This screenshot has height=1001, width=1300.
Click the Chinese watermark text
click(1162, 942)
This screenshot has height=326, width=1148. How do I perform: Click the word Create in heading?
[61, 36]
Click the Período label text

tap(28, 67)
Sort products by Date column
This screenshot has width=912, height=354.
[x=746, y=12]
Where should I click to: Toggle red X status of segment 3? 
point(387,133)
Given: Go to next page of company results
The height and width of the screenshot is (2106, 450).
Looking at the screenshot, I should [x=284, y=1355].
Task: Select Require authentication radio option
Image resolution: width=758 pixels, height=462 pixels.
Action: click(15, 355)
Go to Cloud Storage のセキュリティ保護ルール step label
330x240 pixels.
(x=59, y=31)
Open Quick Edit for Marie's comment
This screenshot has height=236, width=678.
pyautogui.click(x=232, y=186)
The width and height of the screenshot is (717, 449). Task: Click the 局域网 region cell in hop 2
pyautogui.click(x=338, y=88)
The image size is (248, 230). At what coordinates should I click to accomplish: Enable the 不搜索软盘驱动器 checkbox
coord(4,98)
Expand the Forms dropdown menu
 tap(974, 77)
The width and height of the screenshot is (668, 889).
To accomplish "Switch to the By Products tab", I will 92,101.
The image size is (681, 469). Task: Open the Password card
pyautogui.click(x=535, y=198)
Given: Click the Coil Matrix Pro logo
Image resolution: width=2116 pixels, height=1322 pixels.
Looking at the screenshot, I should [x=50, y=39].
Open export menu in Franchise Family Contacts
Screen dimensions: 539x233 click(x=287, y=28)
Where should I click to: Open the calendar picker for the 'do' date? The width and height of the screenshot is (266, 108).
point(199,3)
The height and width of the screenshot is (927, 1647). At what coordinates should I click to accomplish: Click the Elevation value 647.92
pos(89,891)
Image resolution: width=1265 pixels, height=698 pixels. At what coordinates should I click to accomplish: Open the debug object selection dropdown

(Task to complete) Render the records as a JSON list of strings, one string per line with blank lines left out, starting at the line that contains "Expand the Forms dropdown menu" and ending at the end of the records.

(Solution)
[
  "Expand the Forms dropdown menu",
  " tap(974, 77)",
  "The width and height of the screenshot is (668, 889).",
  "To accomplish \"Switch to the By Products tab\", I will 92,101.",
  "The image size is (681, 469). Task: Open the Password card",
  "pyautogui.click(x=535, y=198)",
  "Given: Click the Coil Matrix Pro logo",
  "Image resolution: width=2116 pixels, height=1322 pixels.",
  "Looking at the screenshot, I should [x=50, y=39].",
  "Open export menu in Franchise Family Contacts",
  "Screen dimensions: 539x233 click(x=287, y=28)",
  "Where should I click to: Open the calendar picker for the 'do' date? The width and height of the screenshot is (266, 108).",
  "point(199,3)",
  "The height and width of the screenshot is (927, 1647). At what coordinates should I click to accomplish: Click the Elevation value 647.92",
  "pos(89,891)",
  "Image resolution: width=1265 pixels, height=698 pixels. At what coordinates should I click to accomplish: Open the debug object selection dropdown"
]